* **Short exercise**: Extract every line of the material below that contains the string "dropdown".

╭─ Data for processing

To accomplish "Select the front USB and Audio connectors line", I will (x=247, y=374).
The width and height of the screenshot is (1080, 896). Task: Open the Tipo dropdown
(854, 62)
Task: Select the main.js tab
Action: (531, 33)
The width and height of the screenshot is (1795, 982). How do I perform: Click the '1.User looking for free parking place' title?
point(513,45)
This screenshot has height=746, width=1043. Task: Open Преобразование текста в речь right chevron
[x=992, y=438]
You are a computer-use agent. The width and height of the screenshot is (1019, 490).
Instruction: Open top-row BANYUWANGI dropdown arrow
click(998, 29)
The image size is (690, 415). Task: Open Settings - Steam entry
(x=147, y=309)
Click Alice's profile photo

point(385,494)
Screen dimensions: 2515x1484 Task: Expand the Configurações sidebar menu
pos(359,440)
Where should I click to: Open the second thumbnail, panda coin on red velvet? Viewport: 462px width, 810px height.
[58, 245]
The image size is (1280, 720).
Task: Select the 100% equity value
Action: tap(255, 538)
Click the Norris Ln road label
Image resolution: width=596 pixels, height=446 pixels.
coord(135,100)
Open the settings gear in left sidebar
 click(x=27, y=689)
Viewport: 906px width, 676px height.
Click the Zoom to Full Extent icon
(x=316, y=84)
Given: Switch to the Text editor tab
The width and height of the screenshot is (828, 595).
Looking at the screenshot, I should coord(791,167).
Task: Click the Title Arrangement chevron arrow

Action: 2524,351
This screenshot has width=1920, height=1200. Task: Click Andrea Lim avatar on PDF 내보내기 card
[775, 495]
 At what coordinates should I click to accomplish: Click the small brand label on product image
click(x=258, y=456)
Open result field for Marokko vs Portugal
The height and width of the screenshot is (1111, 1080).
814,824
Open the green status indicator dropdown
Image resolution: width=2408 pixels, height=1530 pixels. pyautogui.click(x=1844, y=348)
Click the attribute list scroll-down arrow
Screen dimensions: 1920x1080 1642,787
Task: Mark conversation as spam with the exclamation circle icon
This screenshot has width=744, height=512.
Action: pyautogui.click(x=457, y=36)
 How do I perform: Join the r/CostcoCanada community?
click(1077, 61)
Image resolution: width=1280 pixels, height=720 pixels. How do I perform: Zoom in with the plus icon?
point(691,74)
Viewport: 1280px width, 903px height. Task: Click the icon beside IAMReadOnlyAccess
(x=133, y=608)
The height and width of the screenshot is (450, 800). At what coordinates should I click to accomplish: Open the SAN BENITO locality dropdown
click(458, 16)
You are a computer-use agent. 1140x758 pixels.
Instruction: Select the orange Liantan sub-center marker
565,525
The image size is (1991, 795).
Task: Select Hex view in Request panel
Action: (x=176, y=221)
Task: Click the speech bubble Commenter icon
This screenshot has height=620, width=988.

╰─

* **Solution to this task**:
The width and height of the screenshot is (1080, 896). Task: Open the Tipo dropdown
Instruction: Open top-row BANYUWANGI dropdown arrow
Open the green status indicator dropdown
The height and width of the screenshot is (450, 800). At what coordinates should I click to accomplish: Open the SAN BENITO locality dropdown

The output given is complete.